I've had to put L aside until I'm in the mood for it, and Charity Girl is my current commute book. Faro's Daughter after I've finished.

helbel - 16 Sep 2017 19:55:02 (#27 of 2225)

Oh and excellent idea for a thread Rosy.

Gigi76 - 16 Sep 2017 19:56:52 (#28 of 2225)

Bridget Jones: Mad About the Boy, though the grief parts don't seem too rubbish so far.

Post by deleted user
McClintock - 16 Sep 2017 19:57:12 (#30 of 2225)

I'm re-reading all the Poirot books, in order of when they were set. Currently I'm on "Black Coffee" which Christie wrote as a play and someone later rewrote as a particularly crap novel which basically describes the stage blocking for no obvious reason ("she moved down to the other end of the sofa, he walked across the room and paused"). It's great.

Snarlygog - 16 Sep 2017 20:03:30 (#31 of 2225)

King kung-fu series by Marshall MacaoGreat series of martial arts pulp.

Frieda - 16 Sep 2017 20:07:37 (#32 of 2225)

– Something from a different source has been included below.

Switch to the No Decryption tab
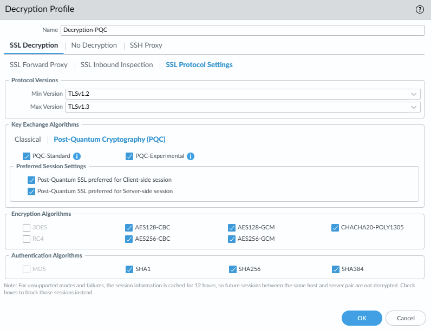 94,45
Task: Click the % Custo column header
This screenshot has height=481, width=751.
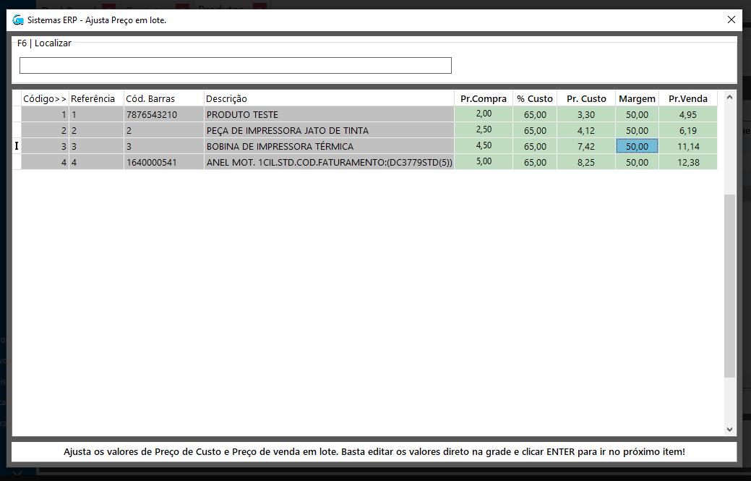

Wrong thread, Helbel. At least to me, all the regency Heyers are much loved favourites and sort of classics (as in 'must have read those').

carterbrandon - 16 Sep 2017 21:26:12 (#33 of 2225)

Fanny by Gaslight.

All the modern world has to do now is redefine 'by' and we've got a set.

JennyRad - 16 Sep 2017 22:32:58 (#34 of 2225)

I broadly agree with you, Frieda, but Charity Girl is ... less so. And Grafton fits on here.

(I am not currently reading any rubbish. This may change when I decide what book to start re-reading tonight.)

helenskywalker - 16 Sep 2017 22:40:12 (#35 of 2225)

Rivals is the best Jilly Cooper.

I've recently finished the newest Marian Keyes. She was prescribed when I was too anxious to read anything more highbrow.

RosyLovelady - 17 Sep 2017 08:18:06 (#36 of 2225)

When I've been mentally under the weather in the past, I've turned to children's books: real crapola like the Malory Towers series, the Drina ballet books, and (as I recall them) the even sillier Wells ballet series. There were some pony books too, oh dear.

Now I'm older, perhaps I'll be ready for Marian Keyes when the paralysing anxiety state hits again. Makes note to stock up soon, just in case.

Or perhaps I'll just work my way through the Arthur Ransome books. I really enjoyed going back to The Big Six and Picts and Martyrs a couple of years ago.

Ginmonkey - 17 Sep 2017 08:31:50 (#37 of 2225)

I am reading "The Lake house" by Kate Morton. Pretty much all her books involve someone in the present investigating a mystery attached to a large country property, which ends up being a tragic family secret experienced by the upper middle class owners of said property at the turn of the century.